El gobernador Martín Orozco Sandoval dejó en claro que no se escatimarán recursos en la lucha contra el COVID-19; se fortalecen diversas estrategias para pasar al color amarillo y luego al verde, en aras de que la actividad económica, social y familiar se normalice cuanto antes.
Asimismo, ya que la actividad escolar a distancia inicia el próximo día 24, se harán convenios con las cadenas de televisión de mayor alcance para que el Plan Educativo se desarrolle sin contratiempos.
Consciente de que hay zonas sin internet en el medio rural y urbano, o que la señal es mala, se realizarán convenios con empresas que ofrezcan el servicio, para que todos los alumnos tengan acceso a esta tecnología. Refirió que sí se hizo una inversión extraordinaria de 200 millones de pesos para amortiguar los embates de la emergencia sanitaria, se destinará la cantidad que se requiera a la educación.
El mandatario agradeció a los maestros sus esfuerzos para integrarse a esta condición con ideas ingeniosas, para que los alumnos no se retrasen en el aprendizaje de los contenidos educativos que corresponden a su nivel.

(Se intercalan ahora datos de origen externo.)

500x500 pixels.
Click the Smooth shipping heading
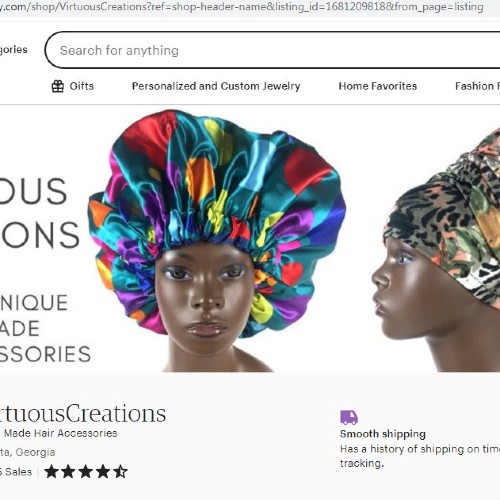(383, 434)
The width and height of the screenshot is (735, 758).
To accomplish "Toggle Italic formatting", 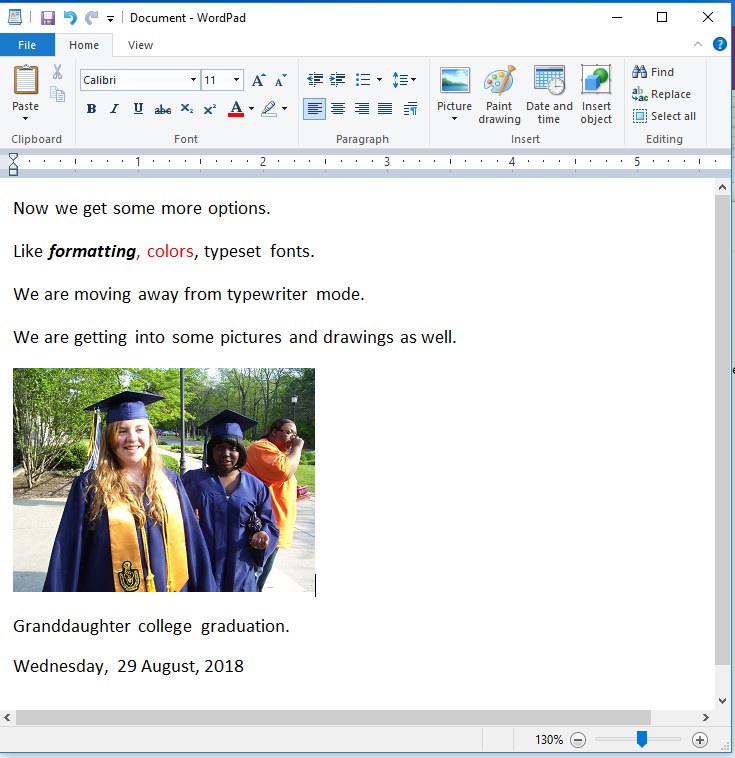I will (114, 109).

Aseguró que el Estado tiene la capacidad e infraestructura necesaria para atender la contingencia; ejemplificó que el Hospital Hidalgo tiene suficiente área disponible, y de ser necesario también se cuenta con el apoyo de la Sedena.
Insistió en la importancia del uso de cubrebocas en todo momento, para frenar más rápidamente la propagación del virus; debe hacerse a conciencia, no sólo para evitar una sanción.

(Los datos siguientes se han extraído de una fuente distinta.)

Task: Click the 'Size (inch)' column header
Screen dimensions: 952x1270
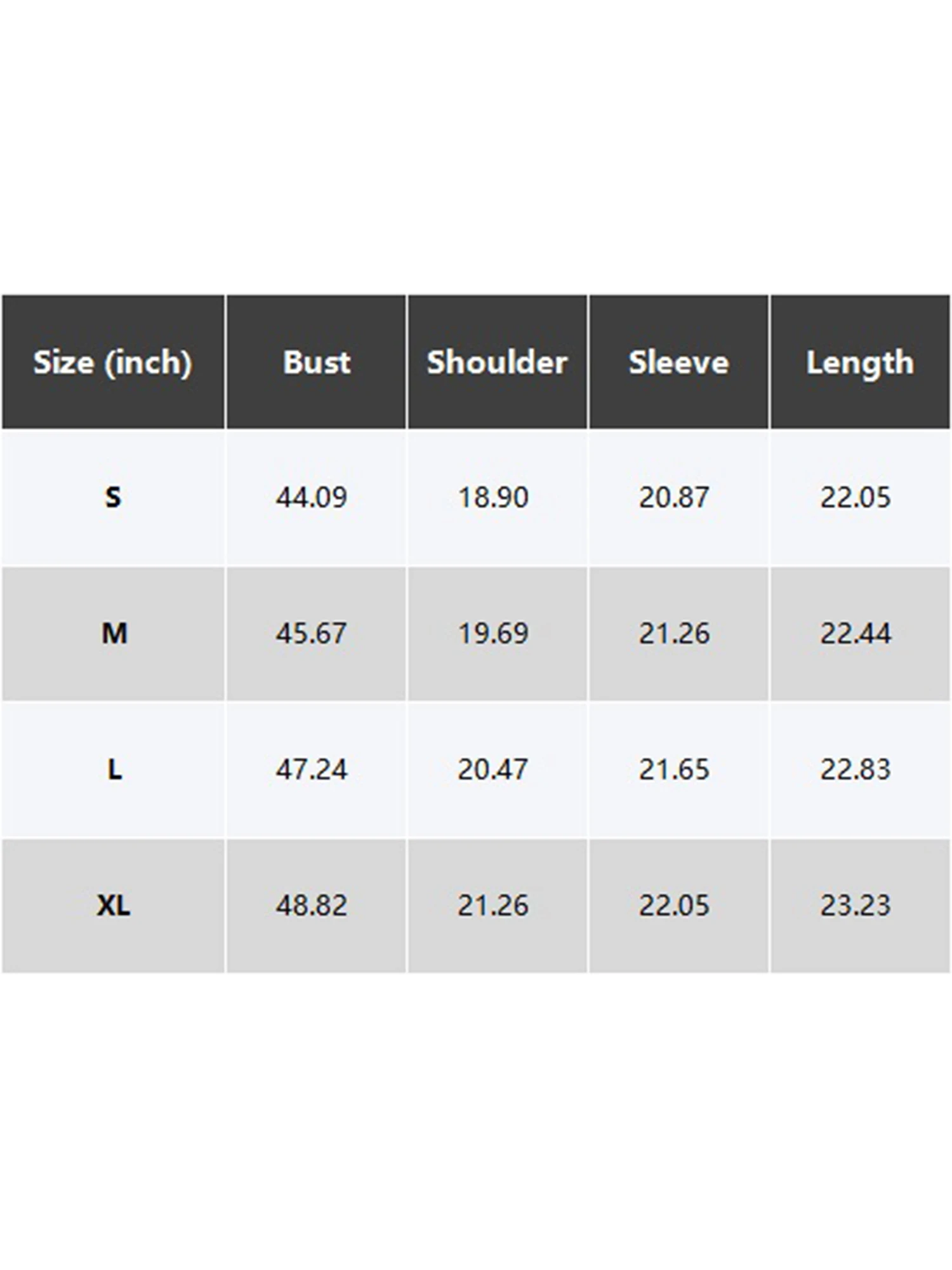Action: click(112, 363)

Por su parte, el secretario de Salud, Miguel Ángel Piza Jiménez, ponderó la labor y entrega del personal médico, que lejos de ser agredido como en otras entidades, ha recibido muestras de solidaridad.
A pregunta específica, respondió que si el conductor va sólo en su auto no es obligatorio el cubrebocas, pero sí lo es cuando se acompaña de más personas, por seguridad de todos.
Finalmente citó que 30 pacientes reciben tratamiento con plasma e hizo un llamado a los más de 4 mil pacientes ya recuperados, a que donen sangre y coadyuven en el tratamiento de enfermos graves con COVID.